We wake these days in blurred brotherhood. As far as I can tell, the face facing mine, my own and someone else’s all in one. You sleep knotted up in yourself, and by that I mean, you sleep knotted up in the ache you share.
It is a love of necessity before choice, of record before voice, of getting lost in the wicked woods of childhood dreams and emerging into the fields your teenage emo scratched into the corners of spiral college-ruled pages.
It is the love of your too-small fingernails. It is the love of your unmanageably indecisive head of hair. It is the love and loss of you, yourself, and every “you” that cannot exist aside and inside another “you.”
You speak and kiss in circles, agonize for weeks over the willingness of zippers and buttons, plant yourself against your image, and step back. Was that okay? Is this okay?

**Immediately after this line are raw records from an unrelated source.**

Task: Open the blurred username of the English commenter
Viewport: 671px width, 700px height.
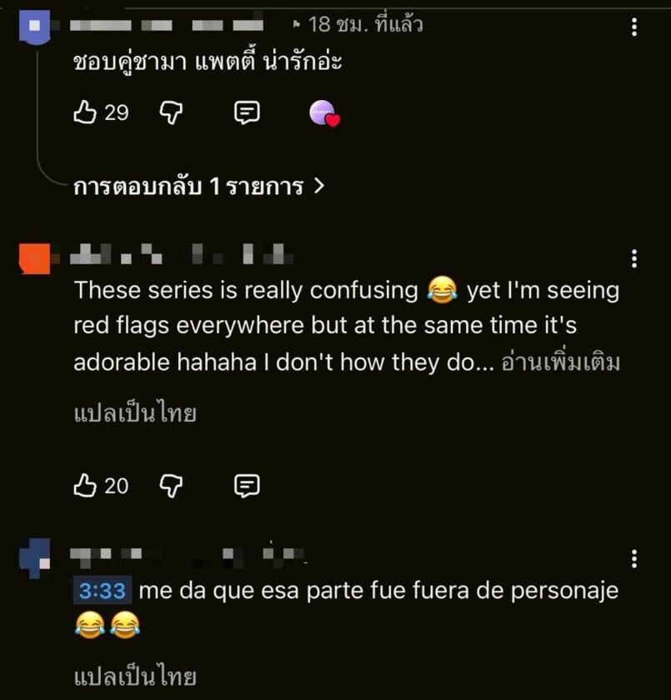Action: pyautogui.click(x=182, y=254)
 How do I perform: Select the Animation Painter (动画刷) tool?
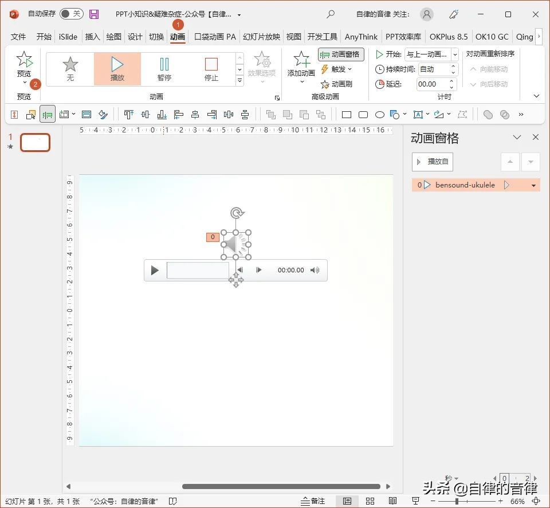[341, 84]
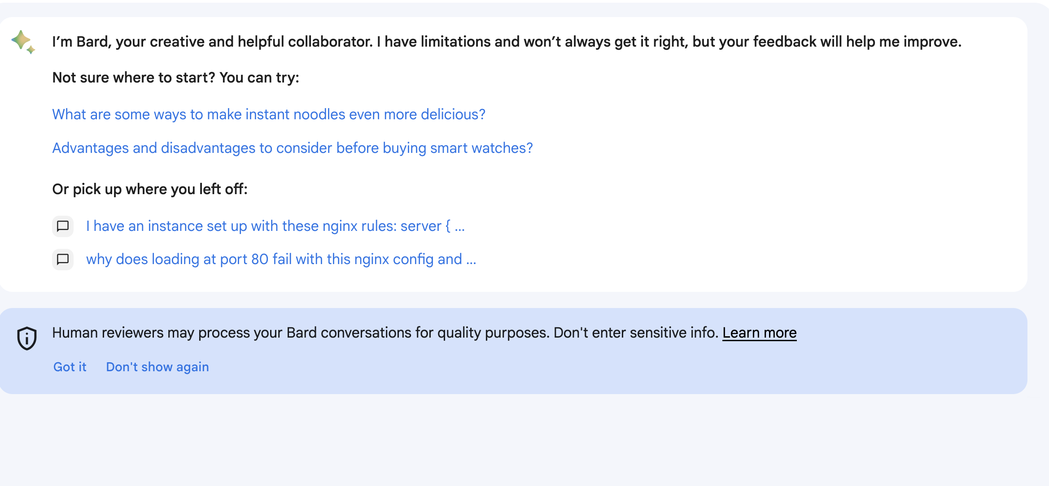Try the instant noodles suggestion prompt
The image size is (1049, 486).
coord(269,114)
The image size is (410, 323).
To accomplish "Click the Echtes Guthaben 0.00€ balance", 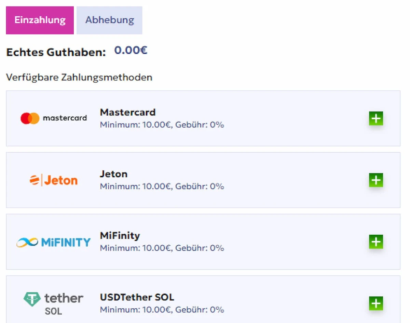I will click(x=131, y=51).
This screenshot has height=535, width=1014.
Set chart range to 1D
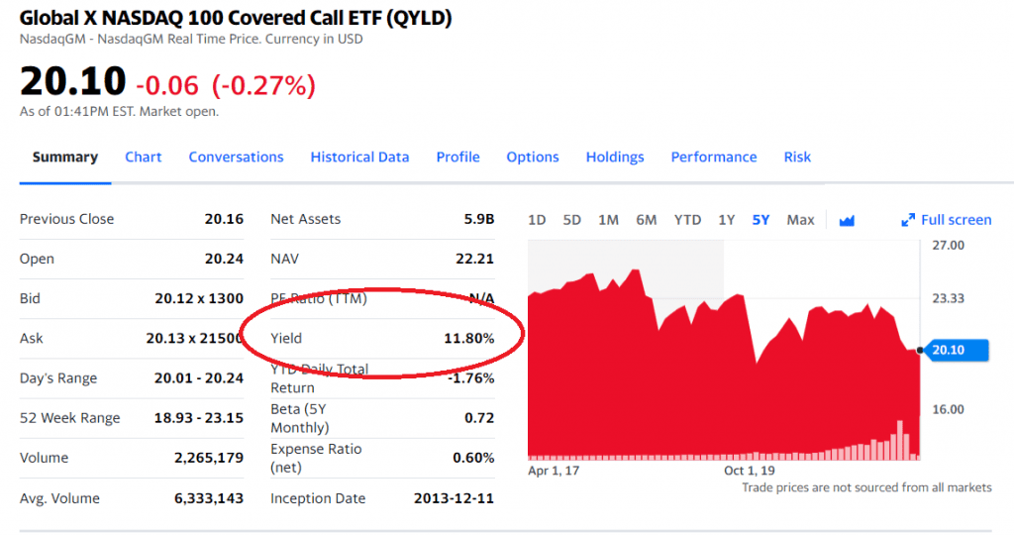[x=537, y=220]
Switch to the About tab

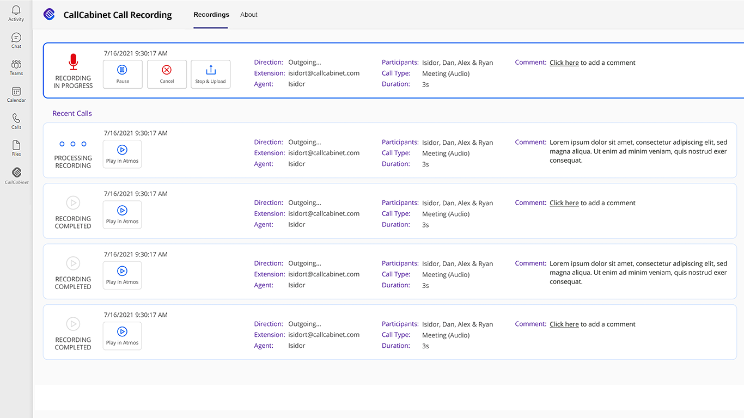tap(249, 15)
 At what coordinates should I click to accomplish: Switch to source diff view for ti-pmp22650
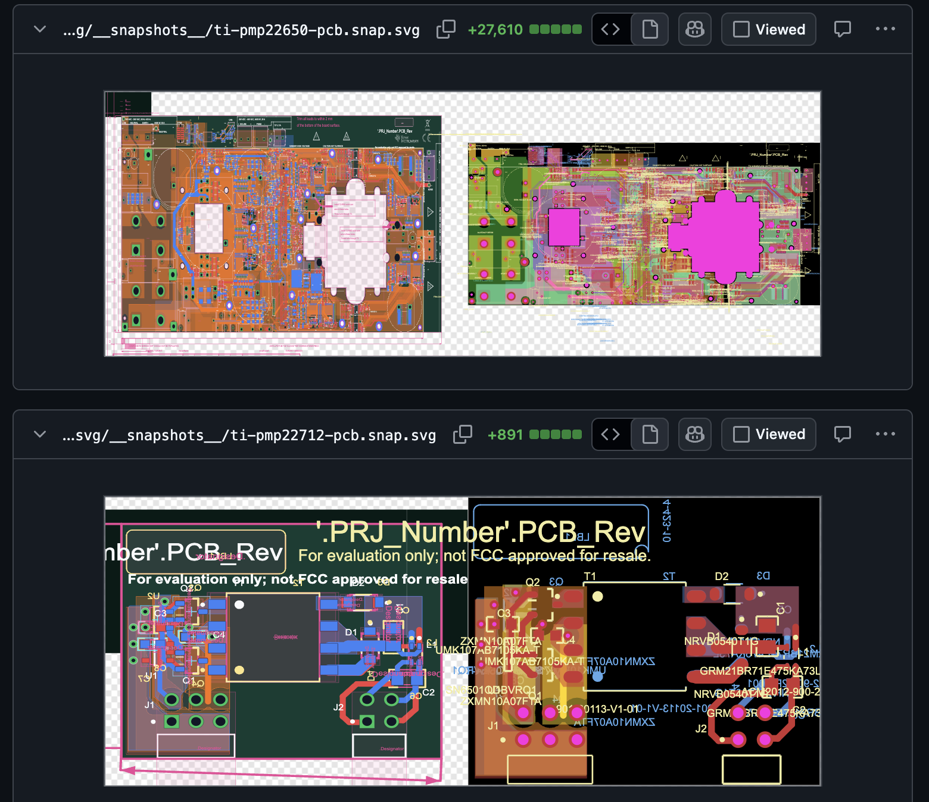click(611, 29)
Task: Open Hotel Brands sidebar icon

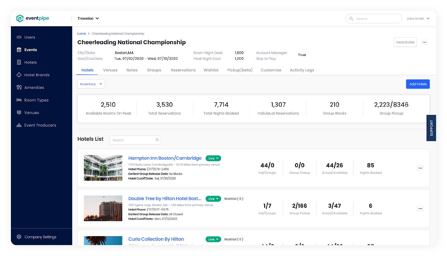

Which version of “you” is consenting?
And this, this inexplicable love, that we nurture and refuse to monopolize, that we hum and strum to, that we temporarily tattoo and watercolor and journal and compose and re-tell slumber-party style in panting giggle, is the only nameable thing we have, the hazardous point on which sleeping and waking rests.
Dearest brotherboys, sistergals, faggotdykes, fruits, and binary-less captains, lately I want to ask you: have you the courage to change your circumstance? And by that I mean, have I?